From the stem down, most pears are narrower at the top than at the bottom. The color can range from yellow to red to rust.
While one of the most satisfying aspects of eating a pear is the lusciously sweet flavor, there’s also the curiously grainy texture that helps make this fruit so distinctive. While this may make it more difficult to determine maturity, you’ll know your pears are ripe and ready to eat when they give in to slight thumb pressure. To slow the ripening process and preserve the optimal nutrients, pears can be refrigerated for a few days.
Whatever type you use, pears are excellent for snacking, adding to garden salads, mixing with other fruits such as pineapples, peaches, or mangoes for a fruit salad. Overripe pears can be used in cooking and baking.
Pears Health Benefits
While pears can’t boast of any impressive amount of any one nutrient, they do contain a wide array of both vitamins and minerals. In minerals, pears contain good amounts of copper, iron, potassium, manganese, and magnesium , along with B-vitamins like folates, riboflavin, and pyridoxine (vitamin B6). This translates to lowered incidences of painful colitis, arthritis, gallbladder disorders, and gout.

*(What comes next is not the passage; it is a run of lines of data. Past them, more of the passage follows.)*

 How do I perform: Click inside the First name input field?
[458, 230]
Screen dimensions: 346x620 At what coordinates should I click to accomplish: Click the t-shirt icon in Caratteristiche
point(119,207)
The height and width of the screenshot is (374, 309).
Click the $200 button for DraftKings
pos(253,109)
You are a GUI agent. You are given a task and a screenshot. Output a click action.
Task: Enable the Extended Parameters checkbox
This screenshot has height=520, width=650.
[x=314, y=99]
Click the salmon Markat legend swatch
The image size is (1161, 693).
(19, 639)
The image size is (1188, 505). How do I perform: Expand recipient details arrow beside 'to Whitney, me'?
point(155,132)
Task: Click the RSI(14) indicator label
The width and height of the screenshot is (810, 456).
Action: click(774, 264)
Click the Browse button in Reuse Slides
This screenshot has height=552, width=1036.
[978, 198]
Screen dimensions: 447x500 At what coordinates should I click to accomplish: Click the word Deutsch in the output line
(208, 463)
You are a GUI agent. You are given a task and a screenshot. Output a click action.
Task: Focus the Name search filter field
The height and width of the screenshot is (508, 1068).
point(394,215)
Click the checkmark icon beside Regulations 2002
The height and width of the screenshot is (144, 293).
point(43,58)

Pears contain 12 percent and 10 percent of the daily value, respectively, in vitamin C, good for fighting infection throughout the body, and vitamin K, for building and maintaining bone strength.
What pears don’t have is almost as important: They’re completely fat-free, but the fiber content eclipses all of this fruit’s other attributes with 22 percent of the daily recommended value. Added to this is that as a nutrient-dense food, eating a pear is a great option when you’re looking for a way to limit your fat and calorie intake – a good way to make you feel fuller longer, which helps you watch your weight.
The hydroxycinnamic and hydroxybenzoic acid content in pears is linked with stomach and lung cancer prevention. Boron, another ingredient, is needed to not only bolster the calcium in our bodies, but also to help prevent osteoporosis. Flavonols such as quercetin, and carotenoids like lutein and zeaxanthin, together provide additional health benefits like lowered cancer, type 2 diabetes, and heart disease risks.
As good as pears are for you, the peeling is even better with nearly quadruple the phytonutrients, including beta-carotene, lutein, and zeaxanthin. Along with vitamin C and A, these compounds help keep the body protected from harmful free radicals.
The gritty texture you get in your mouth when you take a bite? It grabs on to cancer-causing toxins and chemicals in your colon, essentially scouring them from your gut as they pass through, making for a pretty efficient way to dispose of them. Loaded with free radical-neutralizing antioxidants, pears are also high on the Oxygen Radical Absorbance Capacity (ORAC) list – green pears with 2,201 and red Anjou pears with 1,746.
However, consume pears in moderation because they contain fructose, which may be harmful to your health in excessive amounts.
Studies on Pears
Research has determined that it’s the variety of pear rather than its maturity that determines the phenolic strength. The caffeic acid derivatives catechin, epicatechin, and quercetin were the most prominent.
Eating more anthocyanin-rich fruits – specifically pears – was found to be significantly associated with a lower risk of type 2 diabetes.
Death from head and neck cancers (cancers of the mouth, pharynx, and larynx) is number six on the scale of highest cancer mortality rate worldwide, which exceeds 350,000 deaths annually. One study supported the premise that eating fruits and vegetables is linked to a reduced risk of these types of cancers.
Pears Fun Facts
The first mention of pears is pinpointed to Southeast Asian regions. They were first cultivated in Europe around 1000 B.C. Asian pears were cultivated in China as early as 1134 B.C. From these, European pears were developed in around 1,000 B.C. North American pear trees weren’t planted until 1620 in the Massachusetts Bay colony.
Summary
Of the 4,000 pear tree varieties, only 30 are edible. Of those are two types, the firmer, crispier Asian pear and the juicier European cultivars, both provide a wide array of vitamins, minerals such as copper, iron, potassium, manganese and magnesium, several B vitamins, healthy acids and powerful polyphenols, as well as the vitamins C, A, and K.
The health benefits of pears include the ability for your body to fight infection, diabetes, cancer, colitis, arthritis, osteoporosis, gallbladder disorders, and gout. Pears are exceptionally high in fiber, which keeps your system regulated.
With all this going for them, it’s no surprise that Homer’s Odyssey referred to pears as a “gift from the gods.”